Task instructions: Extend the forwarded piece on Florida legislation against city WiFi networks, starting right after its last sentence.

Provided text:
This article was forwarded to me by Gerald Jones.

In Brooklyn, I've got WiFi and anyone can use it as far as I'm concerned.
A block away on Bergen is a publicly advertised hotspot. You sit on the
curb or a brownstone stoop and you're on.

Wifi is still obviously for the wealthy - PDAs w/access are expensive and
laptops are really impractical if you're on the run. But eventually one
should have information available everywhere. And for free. And for those
who want it from those who want to provide it. It's a no-brainer except
for the corporate media fascists who want to drag the last drop of blood
out of the body politic.

- Alan


---------- Forwarded message ----------
Date: Mon, 18 Apr 2005 21:29:30 -0700 (PDT)
To: Alan <sondheim@panix.com>
Subject: pulling the plug on WiFi

This appeared a few days after we spoke on the phone:

Miami Herald

Posted on Sun, Apr. 17, 2005


Political hacks may pull plug on WiFi cities

Hollywood's witty nod to a leisurely future -- a WiFi
beach -- just looks like another commie plot to the
Luddites running the show up in Tallahassee.

Legislation moving through the House and the Senate
would snuff out wireless and broadband networks
created by forward-looking cities in Florida.

High-speed computer access would be safely returned to
the whim of Verizon, BellSouth and other corporate
broadband carriers.

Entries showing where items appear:
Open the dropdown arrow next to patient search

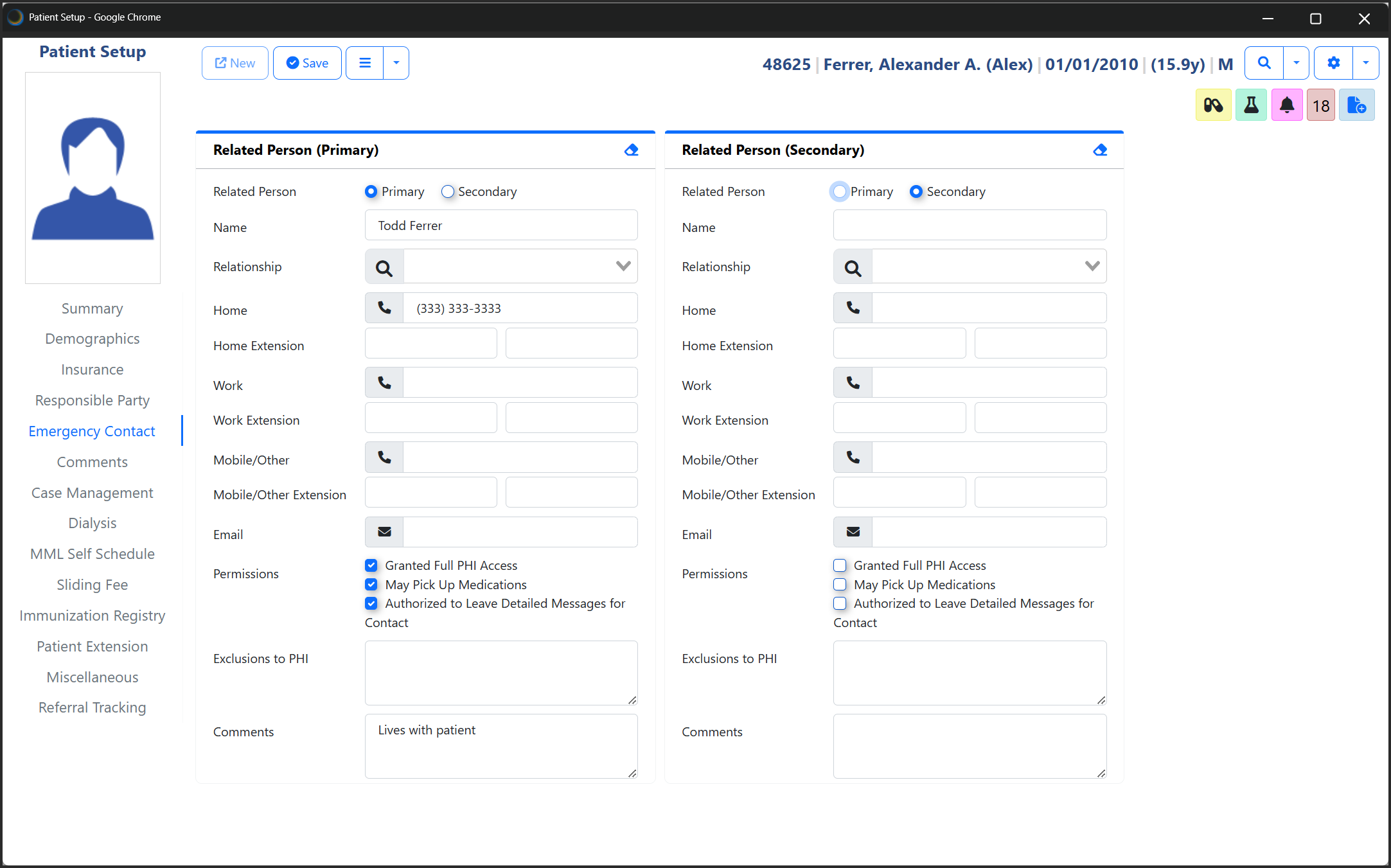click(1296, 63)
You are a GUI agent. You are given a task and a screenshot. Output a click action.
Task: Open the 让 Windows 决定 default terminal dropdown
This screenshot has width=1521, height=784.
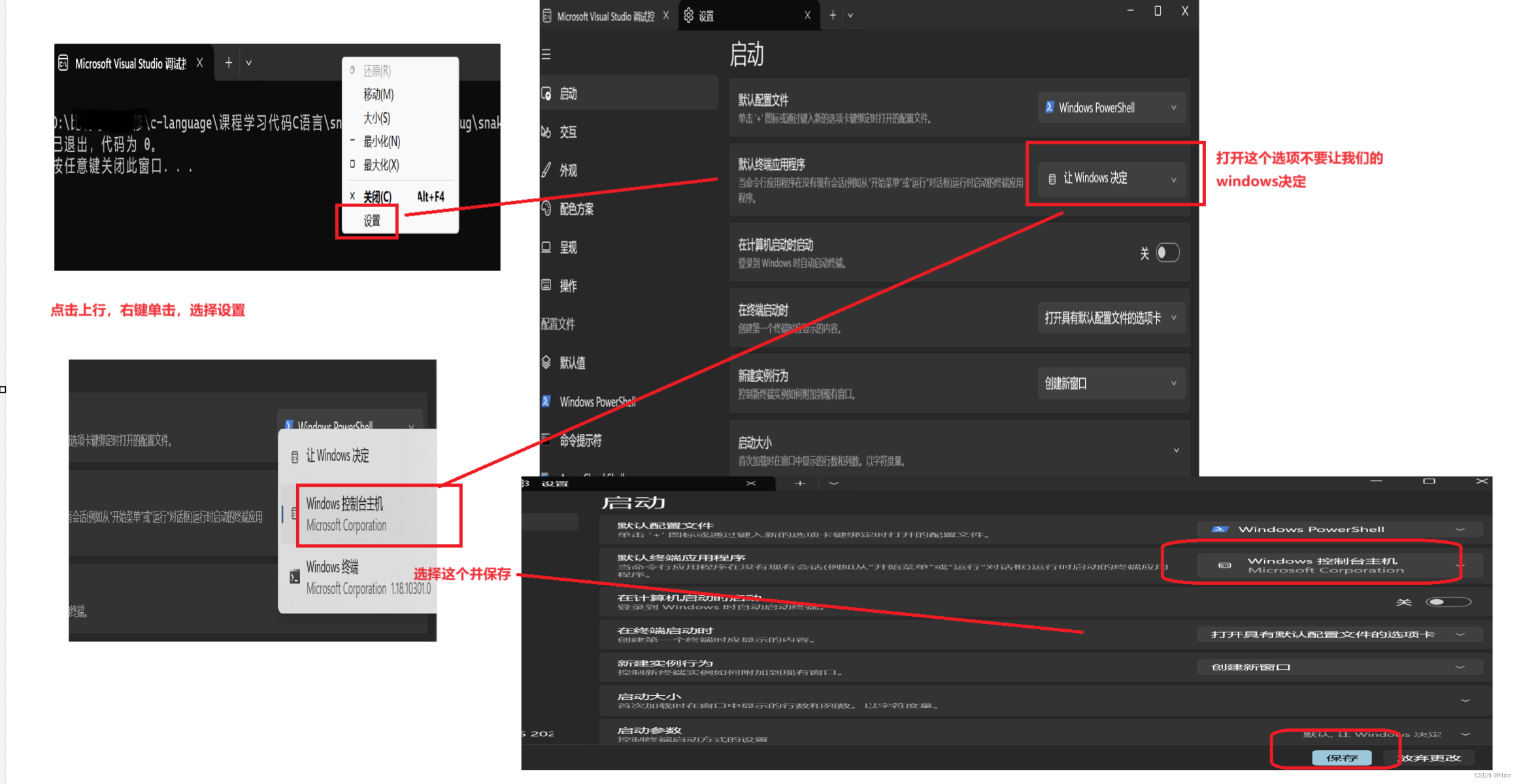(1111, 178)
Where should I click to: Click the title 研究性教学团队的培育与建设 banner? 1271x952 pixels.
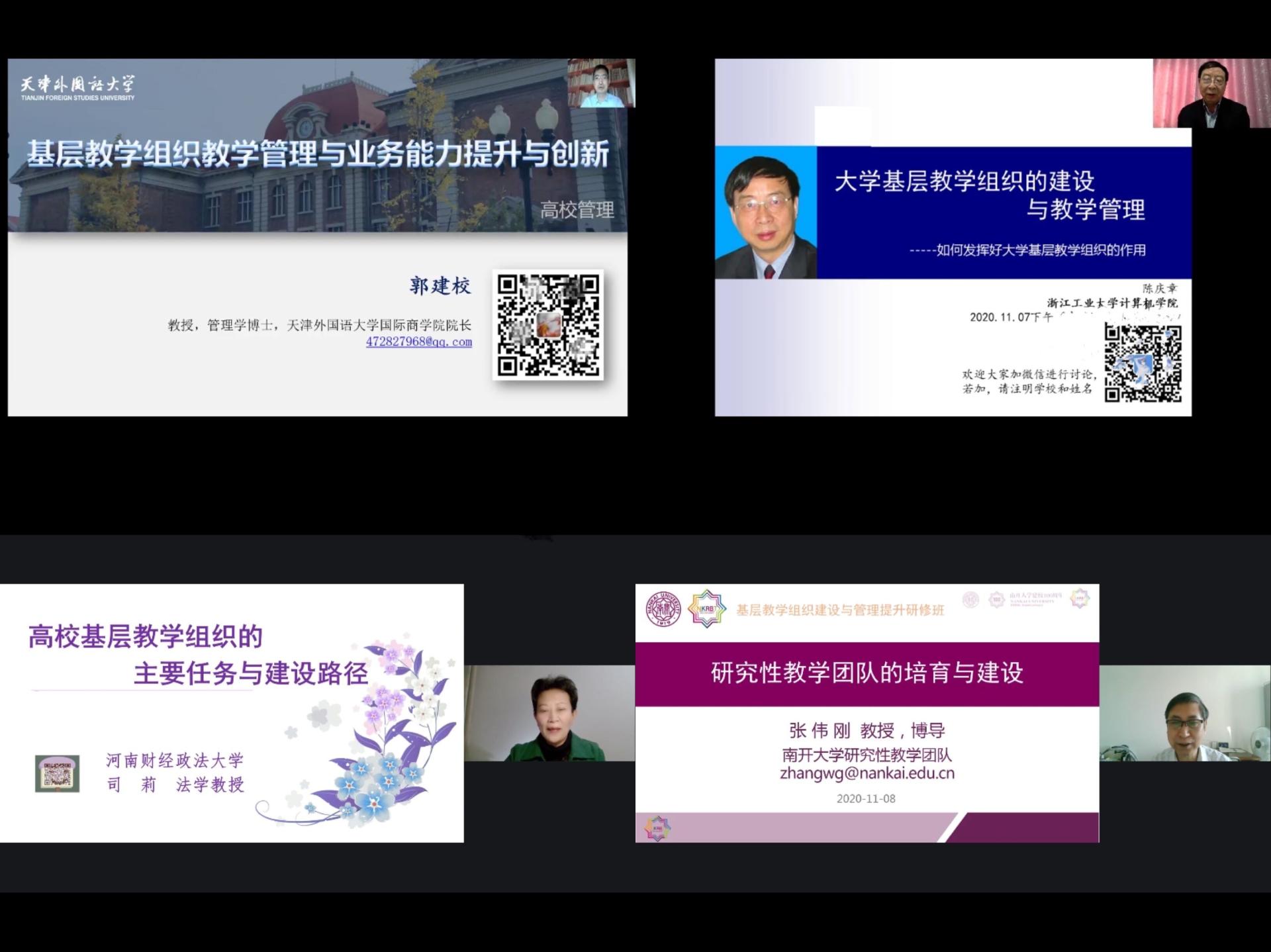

Task output:
Private companies, not a bunch of renegade city
commissions, will once again decide when, if ever,
private citizens get this fancy broadband stuff.

HOT-WIRED NETWORKS

Hollywood has already installed a downtown wireless
network and last week announced plans for a hot zone
along the beachfront. Orlando has a similar WiFi
network downtown. The legislation would essentially
shut them down. Cities, trying to barge their way into
the brave new world, would be reeled back into the old
world.

The effect in smaller Central Florida cities could be
daunting. The city government in St. Cloud, dismayed
by a lack of commercial broadband service, established
a downtown wireless network last year. Gainesville,
Quincy, Monticello and Tallahassee have their own
city-run networks. Winter Springs, Port Orange,
Casselberry and New Smyrna Beach have plans to go
broadband. City leaders, complaining about a lack of
service from commercial carriers, say their cities
must have broadband to stay competitive.

Leesburg opened access to a 141-mile fiber optic
network to all of Lake County in 2001.
Telecommunications economist George V. Ford of Applied
Economic Studies in Tampa released a study this week
showing Lake County's hot-wired economy has since
expanded at twice the rate of comparable counties
without broadband. Ford told me, ``In nearly every
case, these cities first went to the private companies
and asked for broadband. And they were told no. There
were cities like Quincy, which built a business park
but couldn't get a private carrier to provide
broadband. So the city did it itself.

''The leaders in these communities know that if they
don't have broadband, they'd become ghost towns,'' he
said. Ford's study was funded by the Florida Municipal
Electric Association, which opposes the pending
anti-broadband bills. FMEA knows the next generation
of broadband will be accessed through the power grid
-- broadband via the electric wall plug. But if a
government broadband prohibition passes, that would
kill such a possibility, at least for cities that
provide electrical service to their residents.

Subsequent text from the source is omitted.